Und schließlich: Haben die Versicherer in den vergangenen Jahren nicht gerade im Industriegeschäft viel Geld verloren? „Wenn es Preisabsprachen gab, dann waren sie doch offenbar erfolglos“, sagt ein Sprecher des Gesamtverbandes der Deutschen Versicherungswirtschaft.
Keines dieser Argumente ist stichhaltig. Die Absprache in der Mitversicherung ist gesetzlich ausdrücklich gestattet. Solche Konsortien kommen ja nur zustande, weil es jeweils einen führenden Versicherer gibt, der die Konditionen mit dem Kunden aushandelt und dann Mitstreiter sucht. In vielen Fällen aber hatten die Industrieunternehmen in den vergangenen Jahren überhaupt keine Wahl mehr: Ob bei Allianz, Gerling oder HDI, Preise und Bedingungen unterschieden sich gar nicht oder nur marginal. Und noch schlimmer: In vielen Fällen bekamen die Industrieunternehmen lange Zeit überhaupt keine Angebote und mussten fürchten, ohne Versicherungsschutz zu bleiben. Auch das Rückversicherungsargument zieht nicht – schließlich besteht eine äußerst lebendige Konkurrenz auf diesem Markt.
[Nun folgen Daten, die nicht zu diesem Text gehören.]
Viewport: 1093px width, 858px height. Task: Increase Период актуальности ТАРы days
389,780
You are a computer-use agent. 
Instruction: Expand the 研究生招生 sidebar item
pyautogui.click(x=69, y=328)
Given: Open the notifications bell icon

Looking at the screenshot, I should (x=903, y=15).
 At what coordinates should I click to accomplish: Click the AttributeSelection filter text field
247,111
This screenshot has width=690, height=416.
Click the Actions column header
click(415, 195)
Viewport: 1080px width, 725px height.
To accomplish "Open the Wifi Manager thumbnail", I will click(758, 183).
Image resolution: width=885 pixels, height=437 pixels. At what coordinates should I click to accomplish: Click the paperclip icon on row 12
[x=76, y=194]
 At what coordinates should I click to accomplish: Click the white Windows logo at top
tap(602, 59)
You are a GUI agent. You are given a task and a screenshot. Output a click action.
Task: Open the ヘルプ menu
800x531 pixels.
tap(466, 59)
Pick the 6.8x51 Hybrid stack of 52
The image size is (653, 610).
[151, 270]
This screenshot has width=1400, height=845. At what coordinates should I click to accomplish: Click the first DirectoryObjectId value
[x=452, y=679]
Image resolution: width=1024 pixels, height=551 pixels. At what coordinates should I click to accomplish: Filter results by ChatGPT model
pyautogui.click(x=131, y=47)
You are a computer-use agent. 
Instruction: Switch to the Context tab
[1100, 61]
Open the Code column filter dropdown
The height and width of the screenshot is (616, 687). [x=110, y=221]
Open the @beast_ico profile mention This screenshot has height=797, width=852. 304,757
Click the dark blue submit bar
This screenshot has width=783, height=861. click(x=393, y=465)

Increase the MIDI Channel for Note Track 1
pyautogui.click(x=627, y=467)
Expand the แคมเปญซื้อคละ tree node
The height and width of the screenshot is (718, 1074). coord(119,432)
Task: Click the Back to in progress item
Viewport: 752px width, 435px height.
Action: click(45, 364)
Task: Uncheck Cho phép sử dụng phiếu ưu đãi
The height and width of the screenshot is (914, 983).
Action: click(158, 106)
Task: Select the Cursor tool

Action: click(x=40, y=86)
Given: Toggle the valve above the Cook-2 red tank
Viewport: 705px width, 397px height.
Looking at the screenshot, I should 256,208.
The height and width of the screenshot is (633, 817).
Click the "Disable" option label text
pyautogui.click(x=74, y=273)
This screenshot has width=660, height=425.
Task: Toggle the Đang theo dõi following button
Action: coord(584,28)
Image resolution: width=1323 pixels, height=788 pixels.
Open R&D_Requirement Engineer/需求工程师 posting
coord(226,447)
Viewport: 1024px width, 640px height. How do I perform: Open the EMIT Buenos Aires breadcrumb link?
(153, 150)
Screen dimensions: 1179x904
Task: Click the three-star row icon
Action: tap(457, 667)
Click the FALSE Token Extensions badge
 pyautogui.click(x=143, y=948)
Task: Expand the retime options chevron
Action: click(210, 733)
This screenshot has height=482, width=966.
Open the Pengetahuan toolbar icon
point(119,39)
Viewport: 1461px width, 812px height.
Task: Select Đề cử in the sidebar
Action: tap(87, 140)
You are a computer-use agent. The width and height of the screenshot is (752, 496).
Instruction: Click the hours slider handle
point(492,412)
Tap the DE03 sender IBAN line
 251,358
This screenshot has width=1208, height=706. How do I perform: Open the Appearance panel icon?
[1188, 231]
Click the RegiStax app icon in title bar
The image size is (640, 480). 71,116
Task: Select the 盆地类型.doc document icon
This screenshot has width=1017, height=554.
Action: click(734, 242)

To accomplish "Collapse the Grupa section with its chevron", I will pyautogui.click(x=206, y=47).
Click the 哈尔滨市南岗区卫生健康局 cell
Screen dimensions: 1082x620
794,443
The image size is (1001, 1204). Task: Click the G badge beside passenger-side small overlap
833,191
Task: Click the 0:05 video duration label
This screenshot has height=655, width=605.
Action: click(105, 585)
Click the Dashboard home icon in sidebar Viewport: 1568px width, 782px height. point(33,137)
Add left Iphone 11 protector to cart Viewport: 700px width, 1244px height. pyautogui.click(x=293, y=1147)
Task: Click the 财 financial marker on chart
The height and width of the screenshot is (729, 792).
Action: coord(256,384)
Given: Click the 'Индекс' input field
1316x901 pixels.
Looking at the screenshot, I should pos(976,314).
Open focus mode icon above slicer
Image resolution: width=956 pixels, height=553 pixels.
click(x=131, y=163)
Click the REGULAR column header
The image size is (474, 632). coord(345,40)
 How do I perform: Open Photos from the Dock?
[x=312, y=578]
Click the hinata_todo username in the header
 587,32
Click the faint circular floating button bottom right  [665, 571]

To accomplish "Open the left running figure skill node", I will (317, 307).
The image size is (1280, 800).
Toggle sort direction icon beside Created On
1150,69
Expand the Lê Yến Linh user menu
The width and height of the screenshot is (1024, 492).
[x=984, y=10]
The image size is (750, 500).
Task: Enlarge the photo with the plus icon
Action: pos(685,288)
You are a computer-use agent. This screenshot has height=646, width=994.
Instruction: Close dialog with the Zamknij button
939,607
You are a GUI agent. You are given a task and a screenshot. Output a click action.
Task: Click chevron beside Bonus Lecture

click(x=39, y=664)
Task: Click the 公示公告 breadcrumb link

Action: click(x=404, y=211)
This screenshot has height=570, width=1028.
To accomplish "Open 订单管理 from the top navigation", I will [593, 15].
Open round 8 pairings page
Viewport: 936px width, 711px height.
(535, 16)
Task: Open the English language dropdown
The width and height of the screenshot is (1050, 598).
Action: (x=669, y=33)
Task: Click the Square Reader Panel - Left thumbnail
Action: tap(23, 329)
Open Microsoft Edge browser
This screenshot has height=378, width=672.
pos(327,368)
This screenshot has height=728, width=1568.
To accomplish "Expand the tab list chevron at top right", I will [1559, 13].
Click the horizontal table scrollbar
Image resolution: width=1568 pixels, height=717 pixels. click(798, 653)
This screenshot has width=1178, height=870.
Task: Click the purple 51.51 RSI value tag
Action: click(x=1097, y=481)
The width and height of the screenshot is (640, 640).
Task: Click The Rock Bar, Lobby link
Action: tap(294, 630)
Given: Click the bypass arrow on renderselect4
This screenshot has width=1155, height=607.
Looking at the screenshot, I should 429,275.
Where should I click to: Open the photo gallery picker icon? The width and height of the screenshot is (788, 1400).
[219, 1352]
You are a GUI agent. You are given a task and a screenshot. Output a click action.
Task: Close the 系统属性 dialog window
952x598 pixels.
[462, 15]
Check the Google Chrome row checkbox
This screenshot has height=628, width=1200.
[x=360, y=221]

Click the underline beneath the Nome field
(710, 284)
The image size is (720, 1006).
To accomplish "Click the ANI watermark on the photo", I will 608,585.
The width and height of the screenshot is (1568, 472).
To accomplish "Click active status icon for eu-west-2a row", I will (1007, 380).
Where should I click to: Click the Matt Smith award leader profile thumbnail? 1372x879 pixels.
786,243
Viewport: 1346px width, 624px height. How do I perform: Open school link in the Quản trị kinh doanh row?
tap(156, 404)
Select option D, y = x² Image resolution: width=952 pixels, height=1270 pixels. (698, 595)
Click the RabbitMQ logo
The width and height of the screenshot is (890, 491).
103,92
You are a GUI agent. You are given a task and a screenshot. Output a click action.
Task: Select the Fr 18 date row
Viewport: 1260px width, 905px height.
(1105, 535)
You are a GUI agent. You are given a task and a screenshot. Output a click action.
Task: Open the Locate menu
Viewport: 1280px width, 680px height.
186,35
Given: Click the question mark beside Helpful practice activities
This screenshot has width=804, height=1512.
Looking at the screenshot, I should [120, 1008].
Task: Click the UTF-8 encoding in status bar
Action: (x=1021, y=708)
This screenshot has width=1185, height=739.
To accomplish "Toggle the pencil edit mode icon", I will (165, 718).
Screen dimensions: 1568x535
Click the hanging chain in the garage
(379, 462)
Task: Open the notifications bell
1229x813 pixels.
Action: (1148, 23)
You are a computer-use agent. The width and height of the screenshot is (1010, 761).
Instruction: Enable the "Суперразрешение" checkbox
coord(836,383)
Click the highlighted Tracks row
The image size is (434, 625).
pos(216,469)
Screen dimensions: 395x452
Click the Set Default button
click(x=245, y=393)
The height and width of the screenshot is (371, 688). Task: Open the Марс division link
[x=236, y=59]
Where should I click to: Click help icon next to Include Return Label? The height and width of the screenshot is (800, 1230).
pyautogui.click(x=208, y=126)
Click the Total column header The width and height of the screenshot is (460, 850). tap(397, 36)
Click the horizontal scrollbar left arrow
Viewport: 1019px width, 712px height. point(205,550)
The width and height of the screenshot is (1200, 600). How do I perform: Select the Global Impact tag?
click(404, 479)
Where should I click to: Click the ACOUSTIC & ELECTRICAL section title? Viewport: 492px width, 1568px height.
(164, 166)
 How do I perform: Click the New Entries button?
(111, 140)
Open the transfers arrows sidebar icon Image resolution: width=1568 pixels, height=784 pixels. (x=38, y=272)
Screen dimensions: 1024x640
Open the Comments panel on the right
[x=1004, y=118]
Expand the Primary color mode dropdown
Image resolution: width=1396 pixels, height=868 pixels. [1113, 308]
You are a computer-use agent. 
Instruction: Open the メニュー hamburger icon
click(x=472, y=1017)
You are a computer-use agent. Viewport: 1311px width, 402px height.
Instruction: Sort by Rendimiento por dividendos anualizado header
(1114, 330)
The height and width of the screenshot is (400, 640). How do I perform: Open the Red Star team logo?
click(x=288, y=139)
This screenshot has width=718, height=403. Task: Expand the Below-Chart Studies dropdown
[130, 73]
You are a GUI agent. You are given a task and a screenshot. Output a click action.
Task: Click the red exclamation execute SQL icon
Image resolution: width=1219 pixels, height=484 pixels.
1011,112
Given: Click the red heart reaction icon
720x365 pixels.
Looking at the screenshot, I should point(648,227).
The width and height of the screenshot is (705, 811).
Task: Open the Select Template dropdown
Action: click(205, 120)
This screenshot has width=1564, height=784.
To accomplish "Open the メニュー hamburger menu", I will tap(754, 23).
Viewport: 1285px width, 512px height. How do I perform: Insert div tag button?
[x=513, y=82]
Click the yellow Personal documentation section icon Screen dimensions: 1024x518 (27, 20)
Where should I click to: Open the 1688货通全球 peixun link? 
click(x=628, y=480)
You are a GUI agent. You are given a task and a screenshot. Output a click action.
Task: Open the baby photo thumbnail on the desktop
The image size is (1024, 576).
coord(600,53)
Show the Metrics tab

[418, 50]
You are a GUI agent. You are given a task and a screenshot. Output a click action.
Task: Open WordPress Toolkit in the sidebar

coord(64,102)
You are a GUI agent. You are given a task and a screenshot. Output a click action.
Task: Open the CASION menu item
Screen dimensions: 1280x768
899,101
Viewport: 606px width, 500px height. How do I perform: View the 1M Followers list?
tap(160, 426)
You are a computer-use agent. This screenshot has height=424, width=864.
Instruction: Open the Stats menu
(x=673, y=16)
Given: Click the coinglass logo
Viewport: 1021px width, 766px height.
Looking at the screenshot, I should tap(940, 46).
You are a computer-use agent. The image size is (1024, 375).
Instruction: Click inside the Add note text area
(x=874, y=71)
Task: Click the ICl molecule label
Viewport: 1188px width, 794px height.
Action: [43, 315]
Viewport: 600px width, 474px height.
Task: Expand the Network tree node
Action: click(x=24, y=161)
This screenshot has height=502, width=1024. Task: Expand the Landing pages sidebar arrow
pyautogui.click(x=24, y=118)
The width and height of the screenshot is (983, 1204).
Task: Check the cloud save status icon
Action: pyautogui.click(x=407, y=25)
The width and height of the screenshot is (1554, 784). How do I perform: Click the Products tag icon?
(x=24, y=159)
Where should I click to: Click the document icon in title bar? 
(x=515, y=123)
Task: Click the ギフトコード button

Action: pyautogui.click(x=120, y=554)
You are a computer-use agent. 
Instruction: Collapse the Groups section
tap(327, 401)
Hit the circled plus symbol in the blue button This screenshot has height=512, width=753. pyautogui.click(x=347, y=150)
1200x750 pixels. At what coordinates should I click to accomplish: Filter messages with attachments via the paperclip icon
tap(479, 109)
Der Verweis auf die hohen Verluste taugt ebenso wenig dafür, das Verhalten der Assekuranz zu rechtfertigen. Er beleuchtet aber grell das eigentliche Problem: gravierende Managementfehler und die Unfähigkeit, mit einem tatsächlich deregulierten Markt umzugehen.
Richtig ist, dass die Assekuranz in der zweiten Hälfte der 90er Jahre in der Industrieversicherung Milliardenverluste eingefahren hat. Daran ist sie allerdings vor allem selbst schuld. In der Gewissheit, dass ein profitables Privatkundengeschäft und die hohen Aktiengewinne schon genug Ausgleich schaffen würden, bekämpften sich die Großen der Branche bis aufs Messer, stachen sich bei Rabatten aus und gewährten kostenlose Zugaben.
Korporatistischer Geist
Die Folge dieser Strategie: hohe Verluste. In jeder anderen Branche hätte so ein gnadenloser Verdrängungswettbewerb dazu geführt, dass bedeutende Mitspieler vom Markt verschwunden wären und die übrig gebliebenen die Preise wieder ordentlich angehoben hätten.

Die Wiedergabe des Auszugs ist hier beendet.